In a population-based study of low-dose aspirin users, the incidence of LGIB was higher than the incidence of UGIB. However, incidence rates of hospitalized GI bleeds and 30-day mortality rates were lower for LGIB than for UGIB. These estimates are valuable for benefit-risk assessments of low-dose aspirin for cardiovascular and colorectal cancer prevention.
关于低剂量阿司匹林使用者的上消化道出血(UGIB)和下消化道出血(LGIB)发生率,观察性研究的数据较少。我们旨在通过对英国大量低剂量阿司匹林新使用者进行队列研究,估计 UGIB 和 LGIB 的发生率,并对住院状况和死亡进行亚分析。
我们对来自健康改善网络初级保健数据库(2000-2012 年)的 199079 名低剂量阿司匹林新使用者(中位年龄 64.0 岁)进行了一项基于人群的研究。对参与者进行中位 5.4 年(最长 14 年)的随访,以确定新发生的 UGIB 和 LGIB 病例。在经过多步验证后,我们计算了总体和年龄、性别特异性的发病率;对 30 天内 GIB 相关的医疗保健使用和死亡进行了亚分析。我们还估计了在随访期开始时与低剂量阿司匹林非使用者匹配(1:1)队列中的发生率。

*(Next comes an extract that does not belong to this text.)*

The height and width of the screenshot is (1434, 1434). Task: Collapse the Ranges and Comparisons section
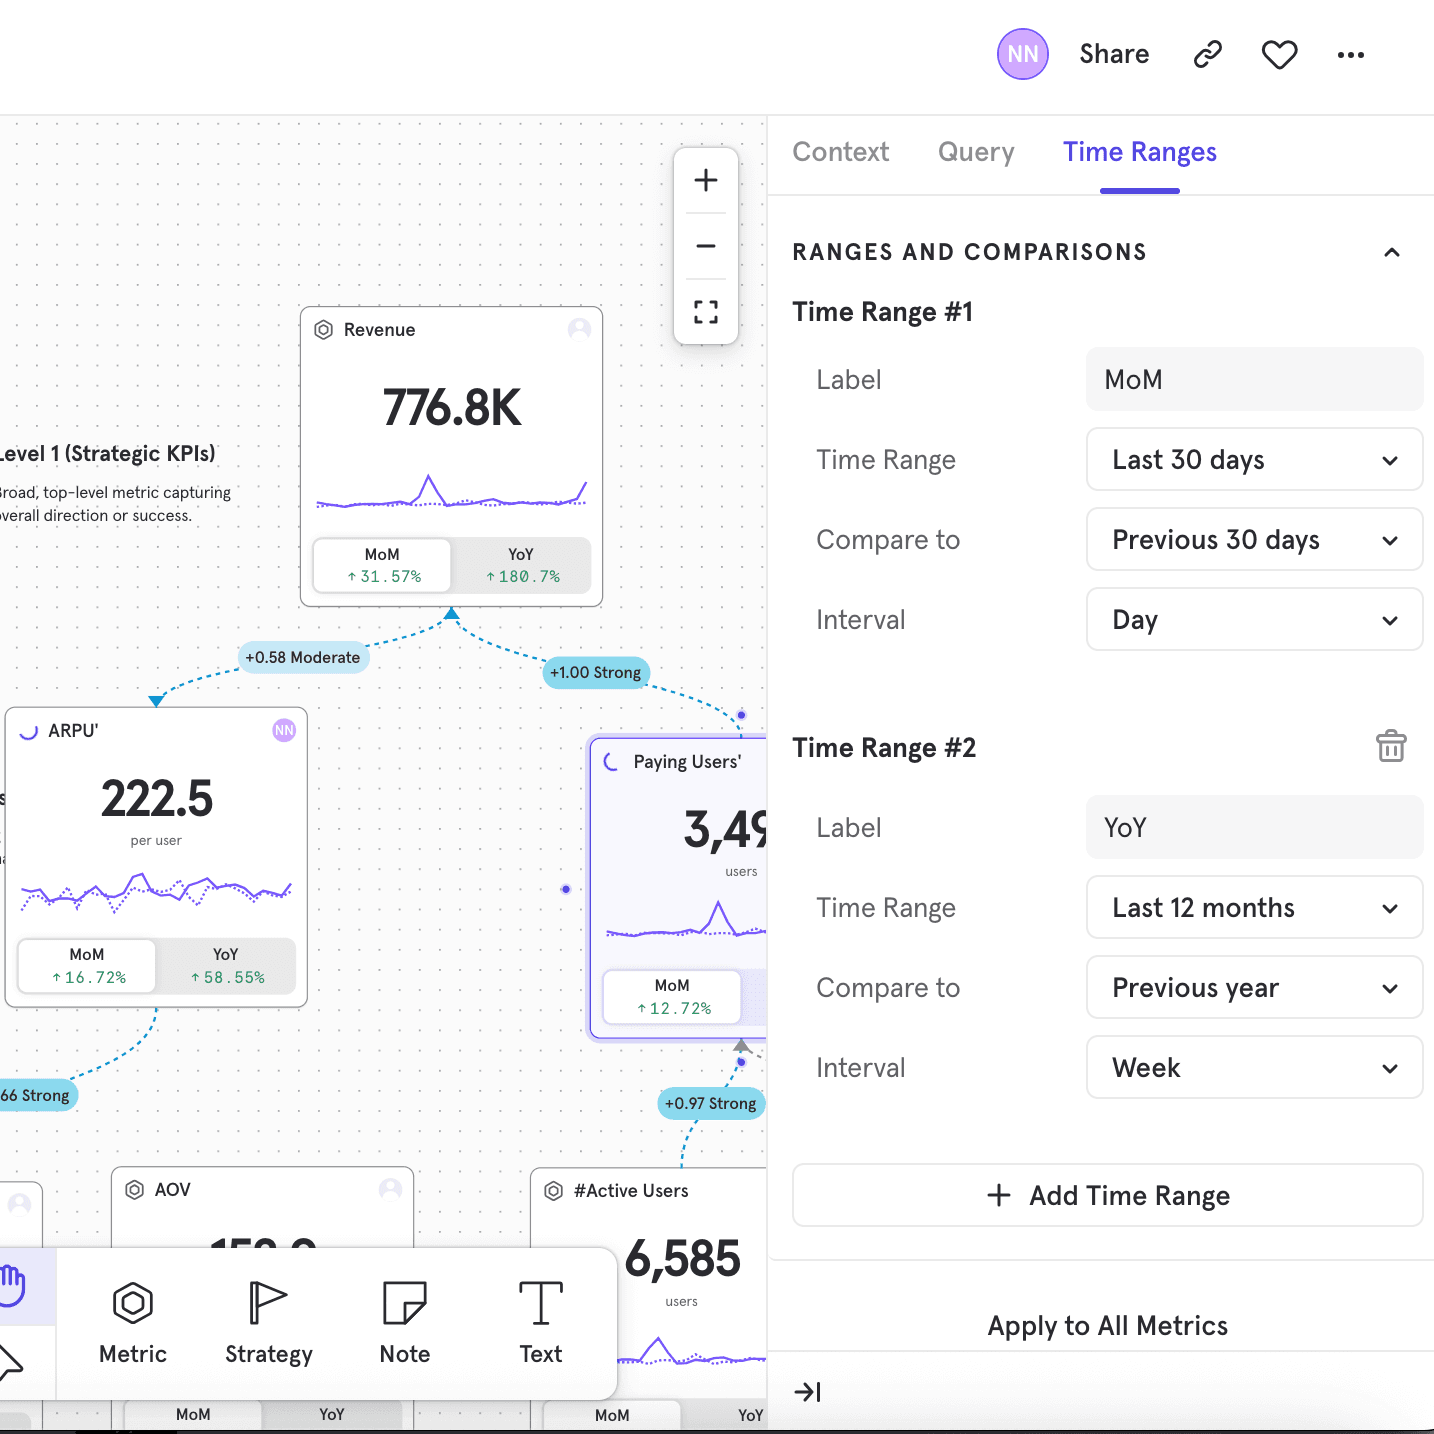(1391, 252)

低剂量阿司匹林使用者有 1115 例 UGIB 事件和 1936 例 LGIB 事件;大多数 UGIB 事件(58.9%)的患者住院,而大多数 LGIB 事件的患者被转诊至二级保健机构(72.8%)。UGIB 患者每 1000 人年的 GIB 发生率为 0.97(95%CI,0.91-1.02),LGIB 患者为 1.68(95%CI,1.60-1.75)。因 GIB 住院的患者发生率为 UGIB 0.57(95%CI,0.53-0.61),LGIB 0.45(95%CI,0.42-0.49);对于转诊(但未住院)病例,UGIB 和 LGIB 的发生率分别为 0.39(95%CI,0.36-0.43)和 1.22(95%CI,1.16-1.29)。UGIB 的致命率为 0.06(95%CI,0.04-0.07),LGIB 的致命率为 0.01(95%CI,0.01-0.02),非致命性 UGIB 的发生率为 0.91(95%CI,0.86-0.97),非致命性 LGIB 的发生率为 1.66(95%CI,1.59-1.74)。在低剂量阿司匹林非使用者中,UGIB 的发生率为每 1000 人年 0.67(95%CI,0.63-0.75),LGIB 的发生率为 0.76(95%CI,0.72-0.82)。
在低剂量阿司匹林使用者的基于人群的研究中,LGIB 的发生率高于 UGIB。然而,LGIB 的住院 GIB 发生率和 30 天死亡率低于 UGIB。这些估计值对于评估低剂量阿司匹林用于心血管疾病和结直肠癌预防的获益风险具有重要意义。